Aflac has suffered a major data breach that may have exposed personal information from millions of customers. The company reported on Friday that cybercriminals accessed its network using deceptive social engineering tactics.

Aflac said it discovered the suspicious activity on June 12 and moved quickly to stop the intrusion. The company stressed that this was not a ransomware attack and that its systems are still fully operational.

Officials have not yet confirmed how many individuals were impacted or what specific data was taken. However potential losses include Social Security numbers insurance records and private health details.

Investigators believe the hacking methods used are consistent with a group known as Scattered Spider. This group often poses as tech support to manipulate employees into giving up system access.
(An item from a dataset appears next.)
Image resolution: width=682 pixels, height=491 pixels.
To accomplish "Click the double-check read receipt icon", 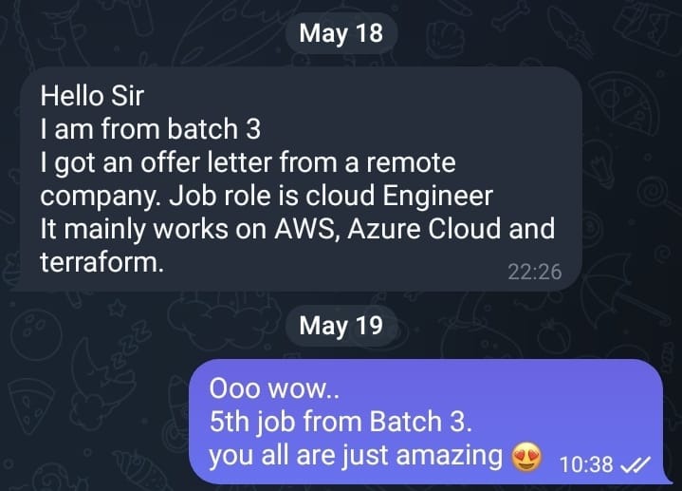I will (x=635, y=464).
EXPERTS WARN OF RISING THREAT IN INSURANCE INDUSTRY

Cybersecurity teams say Scattered Spider has been behind several recent high-profile attacks including incidents involving Erie Insurance and Philadelphia Insurance Companies. All three companies were attacked within weeks of each other.

Aflac is working with third-party security firms to investigate the full impact and improve defenses. It also warned other companies to train staff to recognize suspicious behavior and avoid giving sensitive access over the phone.

“This attack like many insurance companies are currently experiencing was caused by a sophisticated cybercrime group,” Aflac stated in its release.

Cyber experts have raised alarms over Scattered Spider’s tactics especially their ability to impersonate internal help desk workers. The group is mostly made up of young individuals from the US and UK and has been linked to past attacks on major retailers and casinos.